▶ **What you should do**: Rewrite the listing below as a two-column CSV headed instruction and answer. Put each instruction and its answer on a single row, with each value in one quoted field and line breaks turned into spaces, and leave out the pictures.

▶ **Records to process**:
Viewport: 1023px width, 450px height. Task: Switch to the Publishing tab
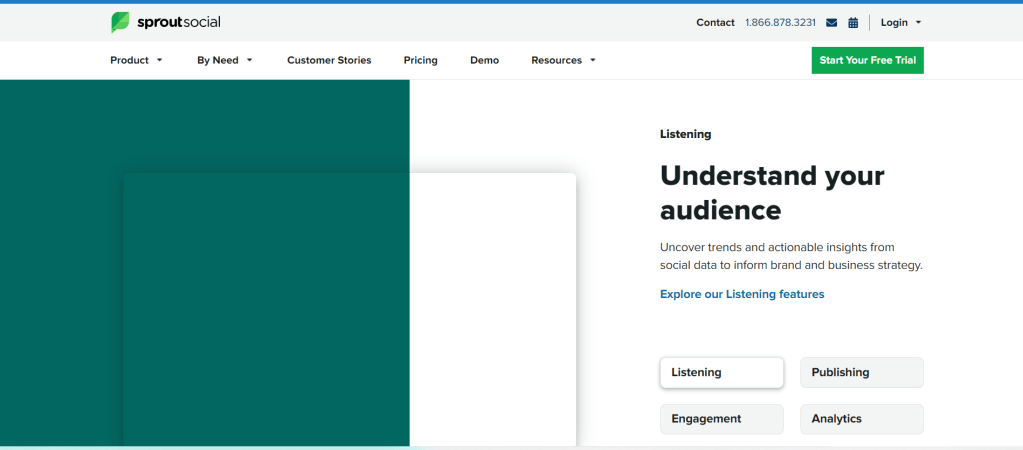(x=861, y=372)
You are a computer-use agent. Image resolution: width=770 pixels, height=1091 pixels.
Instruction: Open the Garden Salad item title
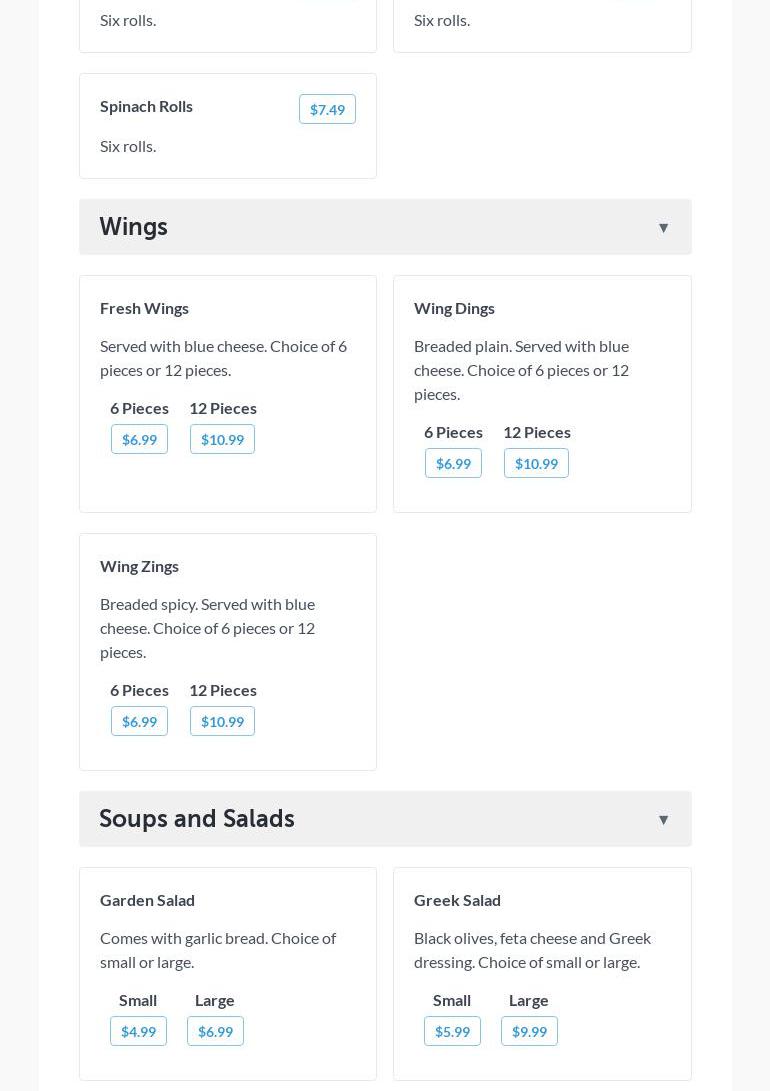pyautogui.click(x=147, y=900)
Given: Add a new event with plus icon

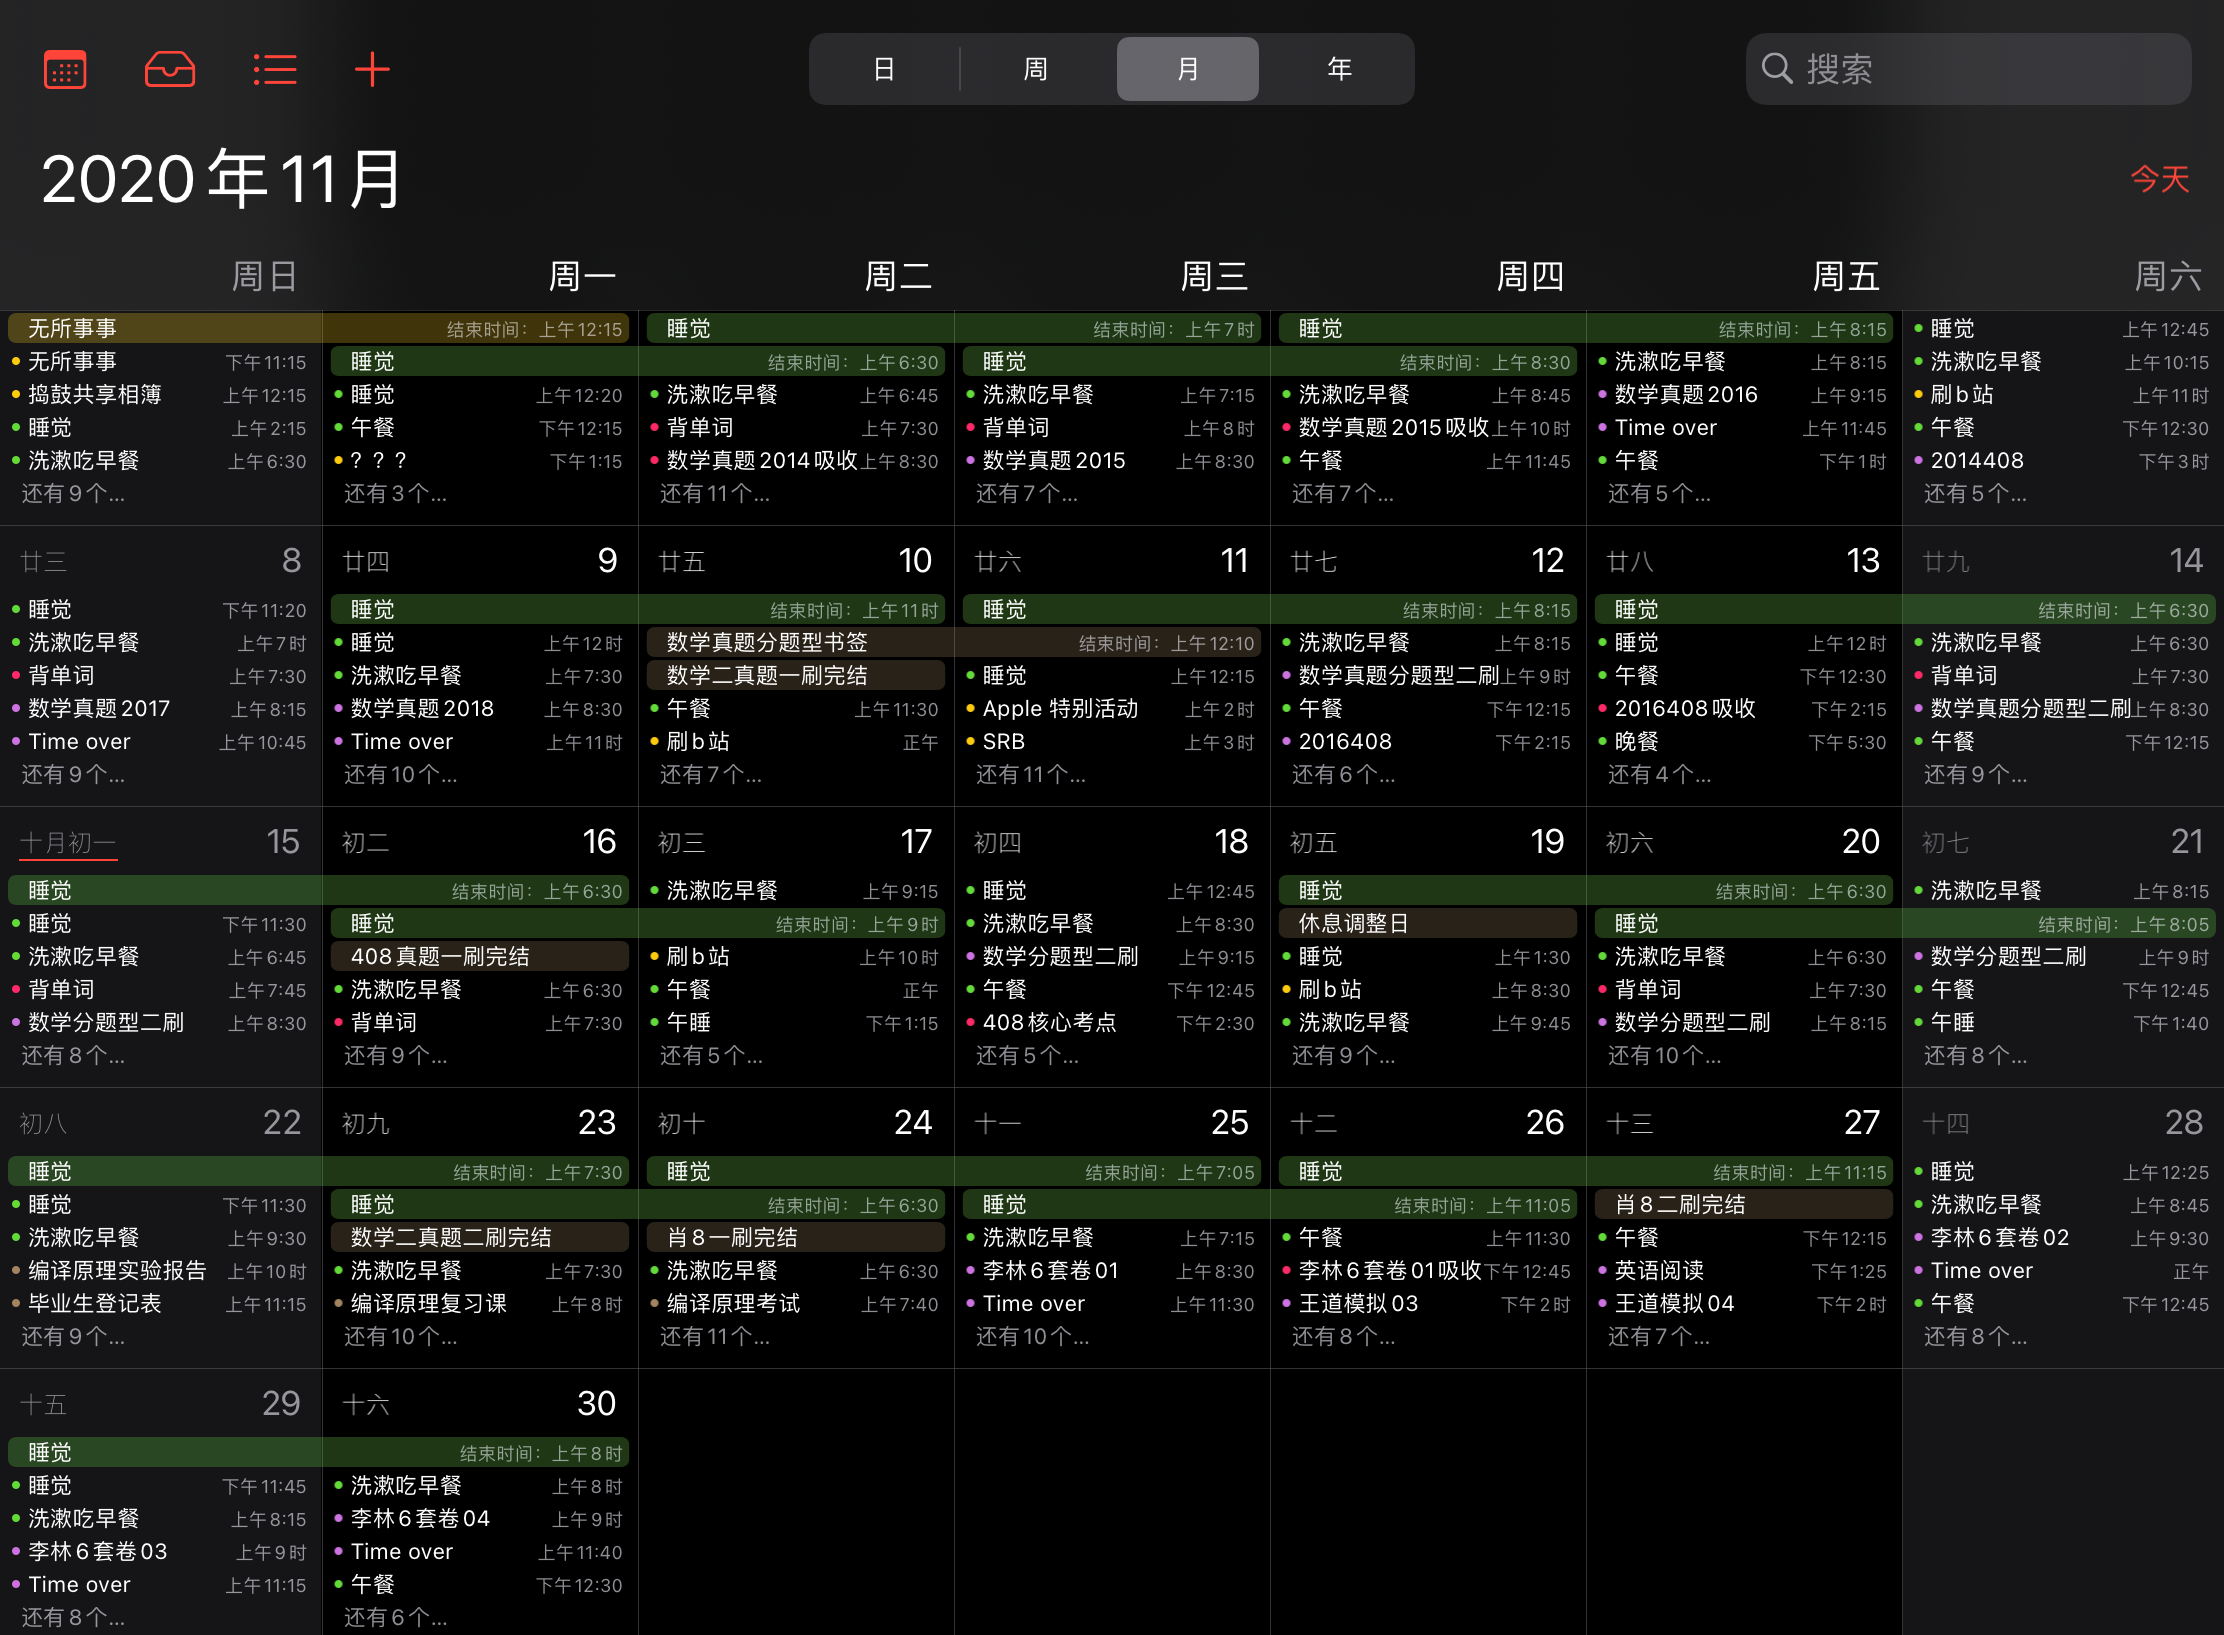Looking at the screenshot, I should click(372, 69).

▶ **The reply**:
instruction,answer
"Viewport: 1023px width, 450px height. Task: Switch to the Publishing tab","(x=861, y=372)"
"You are a computer-use agent. Image resolution: width=770 pixels, height=1091 pixels. Instruction: Open the Garden Salad item title","pyautogui.click(x=147, y=900)"
"Given: Add a new event with plus icon","Looking at the screenshot, I should click(372, 69)."